Jacksonville child care employee arrested in death of 4-month-old

A 56-year-old child-care co-owner is under arrest after a 4-month-old girl was left for hours Wednesday inside an overheated facility van outside Ewing’s Love and Hope Daycare Center on Lenox Avenue, according to the Jacksonville Sheriff’s Office.

Darryl Allyn Ewing was arrested Wednesday night on a child-neglect charge and remains behind bar, jail records show.

The suspect’s actions and lack thereof failed to provide the infant with the necessary supervision to protect her, the Sheriff’s Office stated.

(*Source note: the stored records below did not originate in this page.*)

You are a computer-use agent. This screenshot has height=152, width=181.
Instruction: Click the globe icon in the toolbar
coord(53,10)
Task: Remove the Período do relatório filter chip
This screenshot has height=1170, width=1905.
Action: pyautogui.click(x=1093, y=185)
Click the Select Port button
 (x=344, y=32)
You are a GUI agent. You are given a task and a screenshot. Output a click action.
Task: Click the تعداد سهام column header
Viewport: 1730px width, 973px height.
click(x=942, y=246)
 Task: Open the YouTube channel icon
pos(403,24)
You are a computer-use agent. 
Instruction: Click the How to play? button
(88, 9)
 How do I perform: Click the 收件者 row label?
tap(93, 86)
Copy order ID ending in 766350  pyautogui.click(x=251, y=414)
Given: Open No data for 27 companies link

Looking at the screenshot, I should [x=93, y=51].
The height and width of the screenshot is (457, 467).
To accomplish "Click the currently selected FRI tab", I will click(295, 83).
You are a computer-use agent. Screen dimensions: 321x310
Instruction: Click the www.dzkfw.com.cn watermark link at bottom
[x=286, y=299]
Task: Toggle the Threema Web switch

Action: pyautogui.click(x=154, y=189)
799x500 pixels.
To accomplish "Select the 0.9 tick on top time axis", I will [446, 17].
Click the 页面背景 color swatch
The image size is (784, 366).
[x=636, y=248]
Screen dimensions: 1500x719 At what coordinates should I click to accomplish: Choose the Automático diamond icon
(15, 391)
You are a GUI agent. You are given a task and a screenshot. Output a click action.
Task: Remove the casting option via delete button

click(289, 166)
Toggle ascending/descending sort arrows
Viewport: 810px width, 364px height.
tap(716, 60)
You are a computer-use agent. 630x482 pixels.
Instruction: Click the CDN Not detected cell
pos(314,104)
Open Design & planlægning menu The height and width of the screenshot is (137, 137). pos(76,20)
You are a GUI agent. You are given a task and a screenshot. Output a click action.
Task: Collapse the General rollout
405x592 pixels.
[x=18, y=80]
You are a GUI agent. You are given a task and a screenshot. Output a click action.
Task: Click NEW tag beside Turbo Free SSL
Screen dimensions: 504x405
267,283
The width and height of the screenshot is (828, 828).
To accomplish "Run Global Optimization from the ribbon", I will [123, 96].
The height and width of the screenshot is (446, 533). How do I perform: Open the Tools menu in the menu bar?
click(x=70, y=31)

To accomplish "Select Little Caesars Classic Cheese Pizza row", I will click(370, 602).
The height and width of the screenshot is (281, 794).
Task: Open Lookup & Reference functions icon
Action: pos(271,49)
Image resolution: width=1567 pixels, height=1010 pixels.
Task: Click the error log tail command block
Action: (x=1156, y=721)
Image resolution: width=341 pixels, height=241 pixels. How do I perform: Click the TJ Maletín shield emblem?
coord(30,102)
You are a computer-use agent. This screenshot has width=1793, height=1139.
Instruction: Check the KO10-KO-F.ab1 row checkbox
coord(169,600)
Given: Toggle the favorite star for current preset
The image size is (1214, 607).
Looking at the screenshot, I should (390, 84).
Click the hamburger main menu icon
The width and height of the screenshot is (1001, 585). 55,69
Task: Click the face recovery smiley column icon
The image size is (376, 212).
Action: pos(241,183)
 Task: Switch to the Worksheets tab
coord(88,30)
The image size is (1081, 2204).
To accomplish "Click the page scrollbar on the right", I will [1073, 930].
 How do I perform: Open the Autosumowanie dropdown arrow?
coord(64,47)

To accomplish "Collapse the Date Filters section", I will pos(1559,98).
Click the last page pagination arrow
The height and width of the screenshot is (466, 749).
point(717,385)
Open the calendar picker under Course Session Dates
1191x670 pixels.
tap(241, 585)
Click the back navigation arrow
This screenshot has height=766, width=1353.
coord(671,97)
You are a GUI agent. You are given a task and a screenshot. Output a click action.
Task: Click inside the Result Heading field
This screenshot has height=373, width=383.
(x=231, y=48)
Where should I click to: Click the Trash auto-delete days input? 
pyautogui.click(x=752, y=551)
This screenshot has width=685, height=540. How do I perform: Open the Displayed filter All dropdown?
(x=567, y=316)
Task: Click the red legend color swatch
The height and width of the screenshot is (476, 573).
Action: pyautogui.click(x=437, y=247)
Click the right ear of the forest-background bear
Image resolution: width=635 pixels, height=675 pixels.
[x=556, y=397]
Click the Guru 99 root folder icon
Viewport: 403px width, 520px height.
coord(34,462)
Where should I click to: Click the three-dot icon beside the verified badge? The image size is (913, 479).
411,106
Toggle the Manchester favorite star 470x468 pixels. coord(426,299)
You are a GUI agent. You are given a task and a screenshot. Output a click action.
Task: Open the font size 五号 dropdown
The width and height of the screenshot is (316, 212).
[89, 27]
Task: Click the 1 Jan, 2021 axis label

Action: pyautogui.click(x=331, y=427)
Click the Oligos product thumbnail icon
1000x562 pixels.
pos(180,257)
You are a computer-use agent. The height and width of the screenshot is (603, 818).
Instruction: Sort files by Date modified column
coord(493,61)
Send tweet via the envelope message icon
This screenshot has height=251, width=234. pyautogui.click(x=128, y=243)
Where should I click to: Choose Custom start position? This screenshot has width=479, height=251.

Officers were called to the Westside center early Wednesday afternoon and determined that the infant as well as other children had been picked up at their homes in the morning. Ewing was the daycare van driver and had returned to the center with a van full of children about 8:25 a.m., the Sheriff’s Office said. The children were taken into the center, but the infant was left behind still strapped in her car seat in the van’s third row.

Temperatures outside were in the upper-80s to low-90s. The girl’s absence was not noticed until her mother called about 1 p.m. to make after-school arrangements for all her children, the Sheriff’s Office said. Employees learned the infant had never been checked into the center and went to the van to find her unresponsive.

Further investigation showed Ewing was responsible for maintaining a separate driver’s log to document when all children are placed on the van, separate from another signed by parents, police said. The driver’s log showed the girl’s two siblings signed in, but not her, the Sheriff’s Office said.

Taken in for questioning, Ewing refused to talk with detectives and was booked into jail that night, the Sheriff’s Office said.

Ewing has three prior arrests for driving with a suspended license, according to jail records. His wife and co-owner of the daycare, Gloryian Ewing, also was arrested in December 2017 on two counts of child abuse.

The child’s death was being investigated as members of the House Energy and Commerce Subcommittee on Consumer Protection and Commerce conducted a hearing on “Summer Driving Dangers: Exploring Ways to Protect Drivers and Their Families,” according to KidsAndCars.org, a national nonprofit dedicated to saving the lives of children and pets in and around vehicles.

The nonprofit states that at least 52 children died last year in hot car-related incidents, a record level. Wednesday’s congressional hearing was to explore technological solutions available to prevent hot car deaths as well as other safety advances.